Dr. Christine (Tina) Merrilees is currently a Visiting Assistant Professor in the Psychology department at SUNY Geneseo. She has a research focus on the interplay between emotional and social processes as they relate to psychological adjustment and inter-group attitudes and behaviors. Dr. Merrilees has contributed to the Northern Ireland Project since its initiation in 2004. She has first-authored and co-authored a number of papers on child development, parenting, psychopathology, and social identity.

Trish Mitchell, Ph.D.


North Central College
Psychology Professor
Naperville, IL

Patricia Mitchell recently graduated with her Ph.D. in Developmental Psychology from Notre Dame and worked as a Postdoctoral Research Associate in the Family Studies Center.
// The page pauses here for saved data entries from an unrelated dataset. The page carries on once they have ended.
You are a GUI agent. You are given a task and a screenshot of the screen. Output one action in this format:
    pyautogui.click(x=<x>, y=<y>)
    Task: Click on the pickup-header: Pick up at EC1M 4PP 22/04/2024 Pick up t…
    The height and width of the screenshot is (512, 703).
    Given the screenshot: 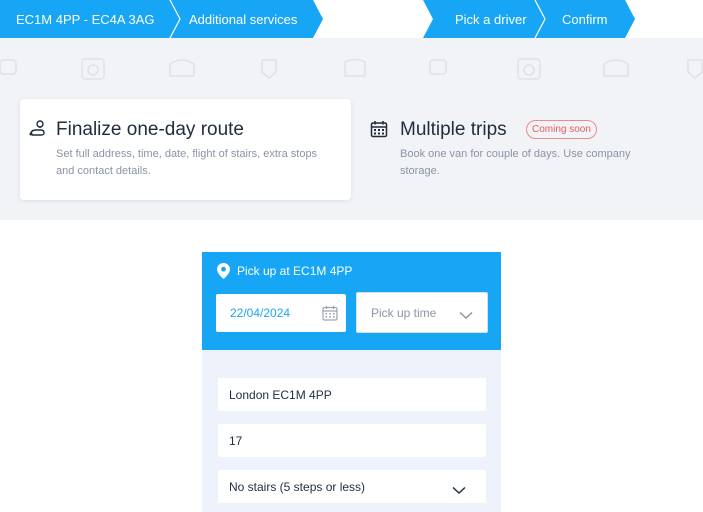 What is the action you would take?
    pyautogui.click(x=352, y=301)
Her primary research interests include the effects that fathers’ conflict, parenting, and psychological symptoms have on children’s and adolescents' emotional security and developmental outcomes (i.e. substance use, delinquency, etc). She is also interested in prevention and intervention work for families and children. She is currently working at North Central College in Naperville, Illinois.

Dave Smith, Ph.D.

University of Notre Dame
Associate Professor

109 Haggar Hall
Notre Dame, IN

Dr. Smith's research has been in two non-overlapping areas, marital discord and schizophrenia, with his most recent emphasis in the marital area. In particular, he has been conducting laboratory studies of the development, maintenance, treatment, and prevention of destructive marital attributions, using an experimental gaming model. In addition to research into couple attributional processes, Dr. Smith has also been studying the links between marital discord and depression using daily diaries and multi-level modeling. Dr. Smith's schizophrenia studies have been in the areas of brain event-related electrical potentials and affect.

For more information concerning Dr. Smith's research visit his faculty website at the University of Notre Dame's Department of Psychology or Dr. Smith's personal website.

Sarah Schoppe-Sullivan, Ph.D.


Dr. Schoppe-Sullivan is an assistant professor at Ohio State University. She is currently collaborating with Dr. Cummings on a number of research projects at Notre Dame. For more information concerning Dr. Schoppe-Sullivan's research visit her faculty website.

Laura Taylor, Ph.D.

University of North Carolina - Greensboro
Assistant Professor


Dr. Laura Taylor is currently an Assistant Professor in the Department of Peace and Conflict Studies at UNCG. Her current research applies a risk and resilience framework, within a developmental psychopathology approach, to examine the impact of political violence on children, families, and communities in Colombia, Croatia and Northern Ireland.